E) “Lo lamento, pero no es posible”, decía una voz desconocida, que deduje pertenecía a una cajera. “Pero ¿cómo es eso, compañera?” (reconocí al marido de María E.). “Sí, a ver, explíquese bien, porque yo… la verdad… no entiendo nada… y menos con este agotamiento físico y mental” (mi amiga).

“Es que no se admite que ninguna tarjeta pase cinco veces el aparatico en el mismo día y esta será la quinta vez de ustedes. ¿Comprenden?” (voz de cajera).

“¡Pues claro que NO!, ¿cómo vamos a entender semejante cosa si esta tienda tiene cinco departamentos?” le decía el esposo de María E. y, a continuación, mi amiga: “Mire, compañera cajera, déjeme explicarle, por si usted no lo sabe, que acá mi esposo y yo nos despertamos a las cinco de la madrugada… llegamos a las cinco y veinte… alcanzamos los ticekts… los tickets… bueno, como se diga… ay, qué mal me siento, me muero, me estoy desintegrando…”.

“¡No se me ponga así, por favor…! ¡Un médico, un médico!” (cajera de nuevo). “¿Algún médico en la sala?”.

Caricatura de Osval. Foto: Cubadebate
 

Yo no daba crédito. Traté de chiflar, de gritar, para llamar la atención de alguien, de modo que el móvil de mi amiga fuera recogido del suelo, donde seguramente estaba. Fue infructuoso. Todo lo rápida que pude, me personé en la tienda de marras. Al llegar, encontré a mi amiga recostada en la cerca, con los ojos en blanco y media lengua afuera. Su esposo, auxiliado por tres parqueadores, la abanicaba. “Todo bien, no te preocupes. Resolvimos”, me dijo. Yo abracé a María E., quien no cesaba de repetir en sordina: “No puede ser… no es posible… no es verdad… todo es de cinco en cinco…”.
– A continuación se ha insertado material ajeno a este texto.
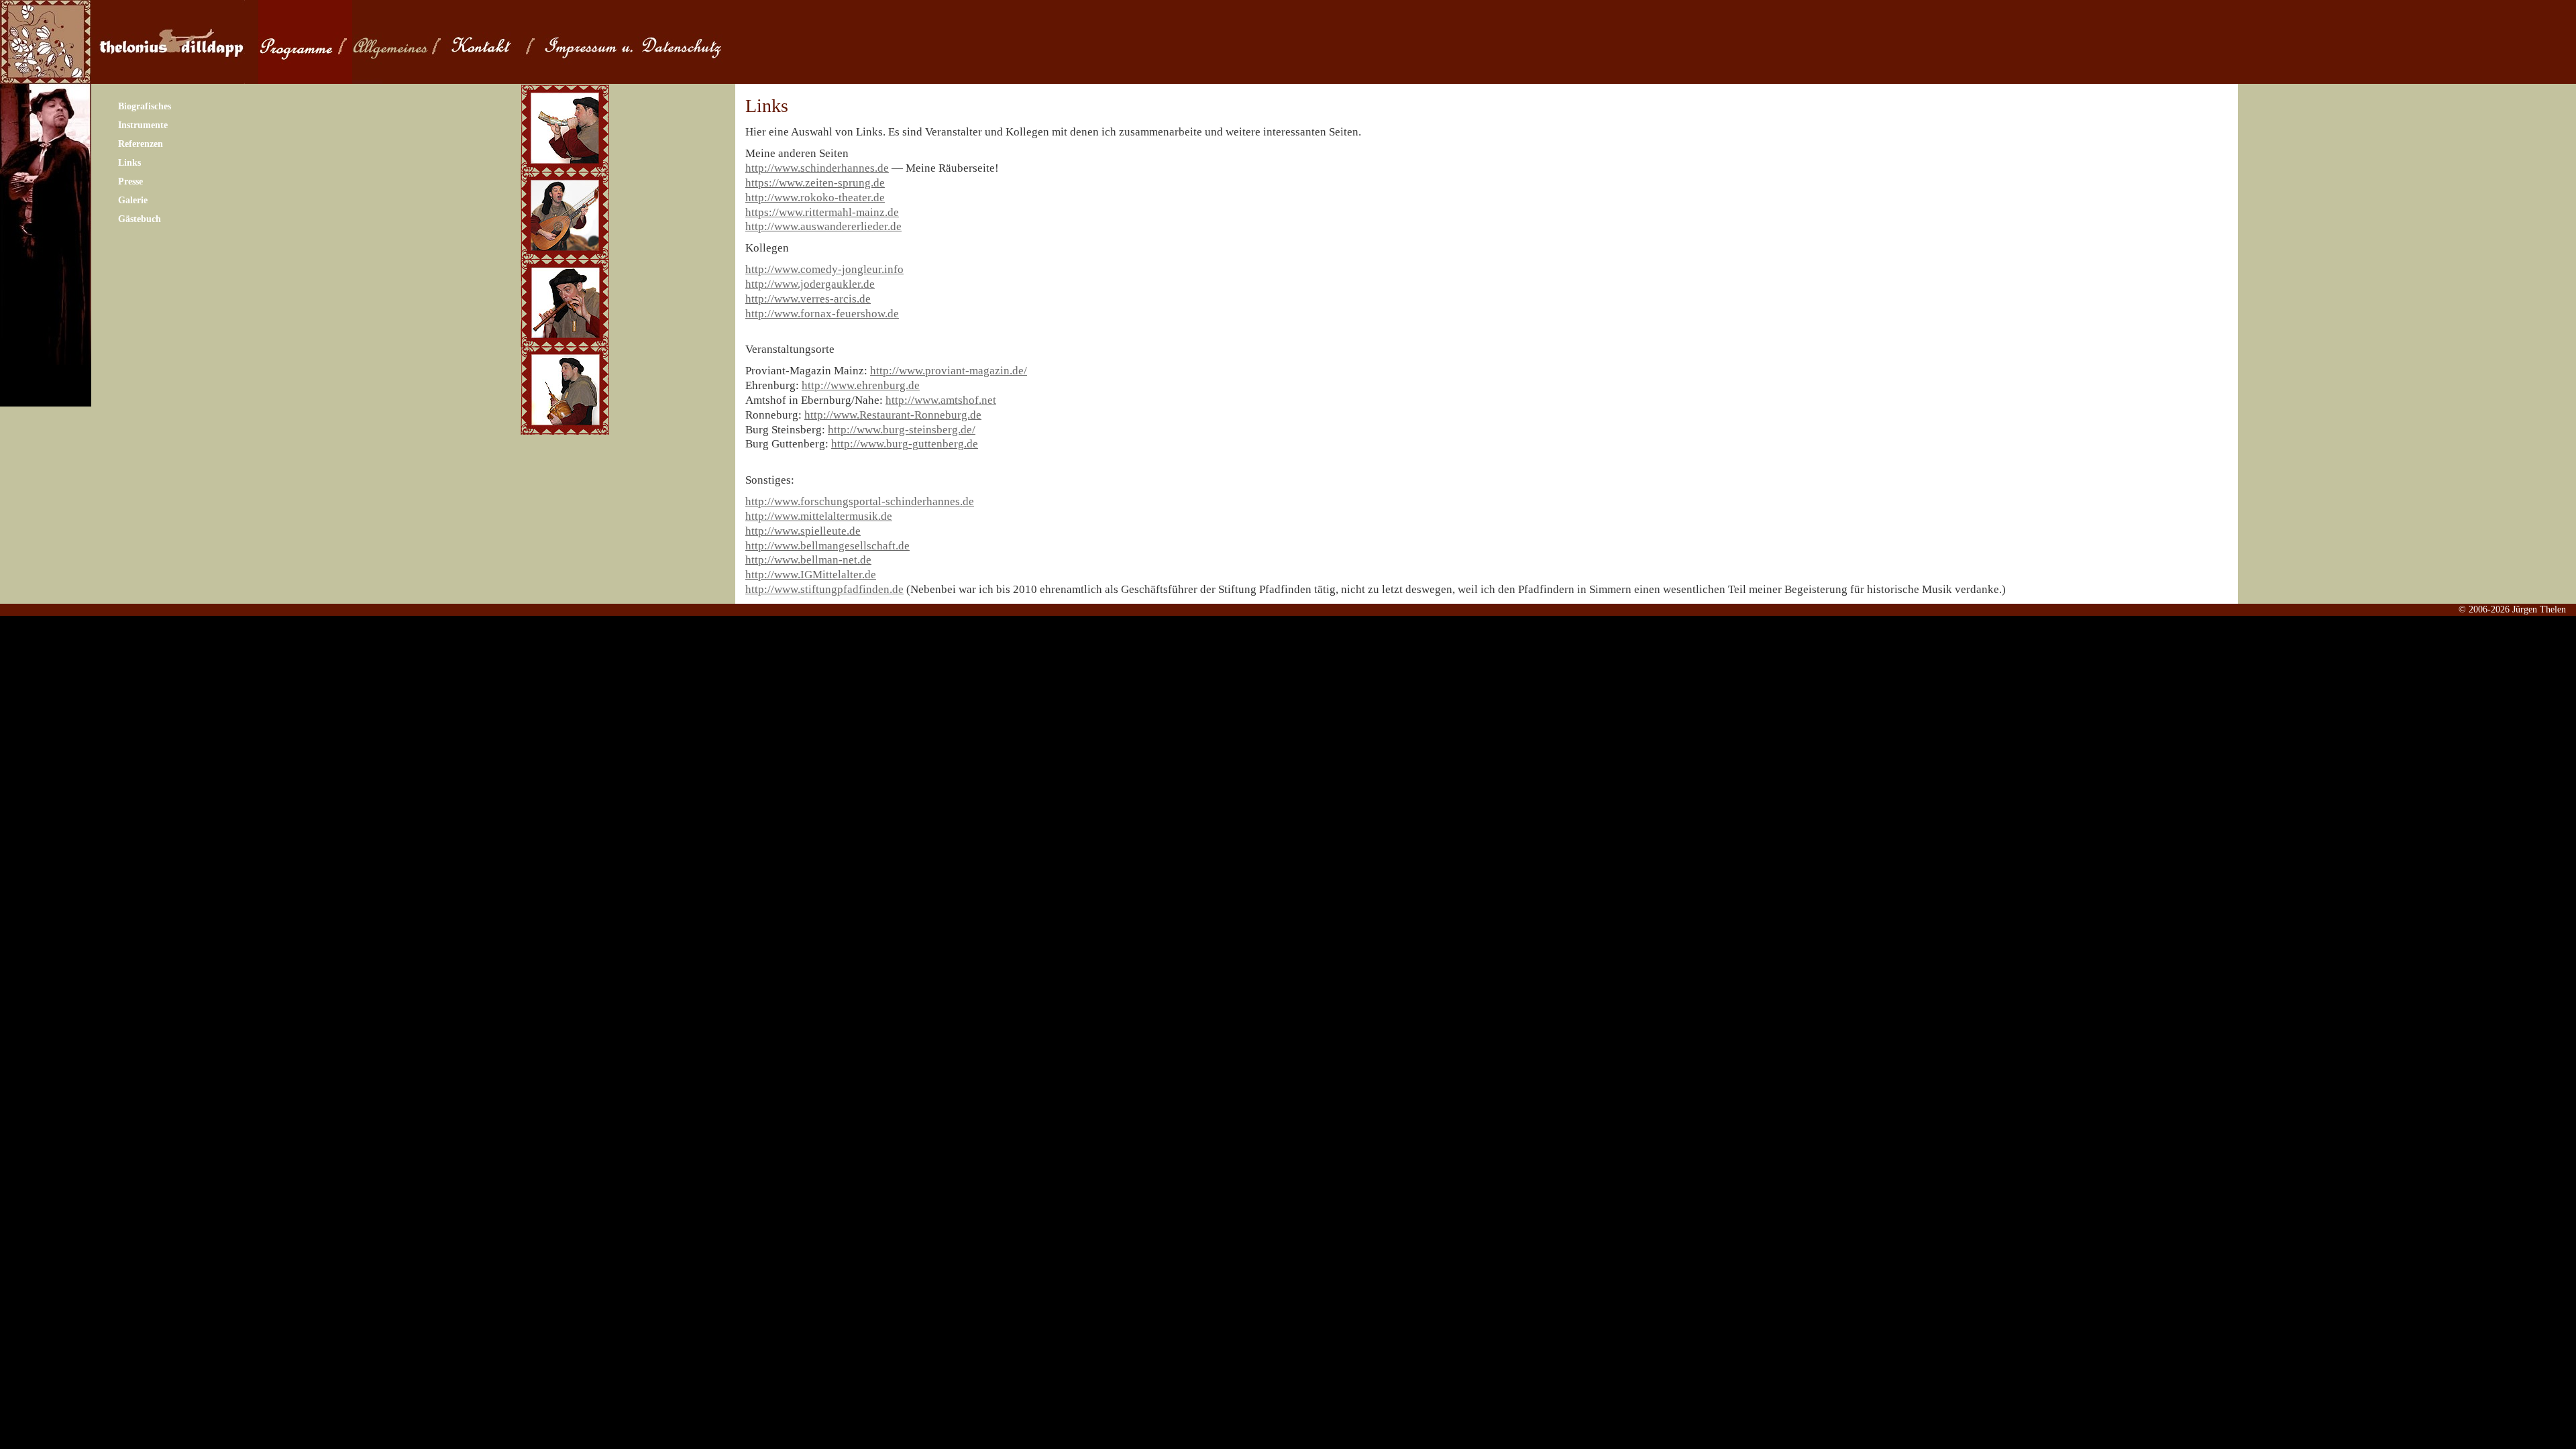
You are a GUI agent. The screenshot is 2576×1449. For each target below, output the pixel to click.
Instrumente (143, 125)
Luego, casi de noche, ya de regreso con la familia, me contaron que ante el repentino desplome de María E. en la tienda de Alimentos, dos enfermeros la ayudaron a revivir. Que más tarde llegó la gerente, quien explicó que, en efecto, no se permite que una misma persona con una misma tarjeta realice cinco compras el mismo día, a menos que demuestre que es ella la misma persona, a través de los cinco vales o tickets de compra, como era el caso, ya que mi amiga y su esposo comparten la misma cuenta. Durante el tiempo que duró escuchar toda la historia, por supuesto, tanto la familia de mi amiga como yo, no atinamos a pronunciar palabra. Cenamos juntos, hicimos bromas, evocamos nombres de personas que han realizado grandes hazañas, como Amelia Mary Earhart, como Lindbergh, a quienes comparamos con María E. y su esposo, y me fui de ese hogar luego de dejar a mi amiga acostada en su lecho, donde procedió a caer rendida, nunca mejor dicho.
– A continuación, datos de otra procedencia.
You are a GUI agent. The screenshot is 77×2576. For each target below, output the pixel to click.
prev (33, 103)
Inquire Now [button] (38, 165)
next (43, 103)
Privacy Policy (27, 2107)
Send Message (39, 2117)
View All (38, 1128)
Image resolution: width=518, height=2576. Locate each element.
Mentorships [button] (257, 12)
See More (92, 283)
En el camino de vuelta a mi casa, estuve pensando en cuán duros nos hemos vuelto. No se puede creer, hablando en plata, que seamos tan pero tan inflexibles. No podemos darnos el lujo de perder la ternura. Seamos solidarios, generosos, encantadores como hemos sido siempre los cubanos, aun en durísimas circunstancias.

Que la vida no es un ticket. ¡Por favor!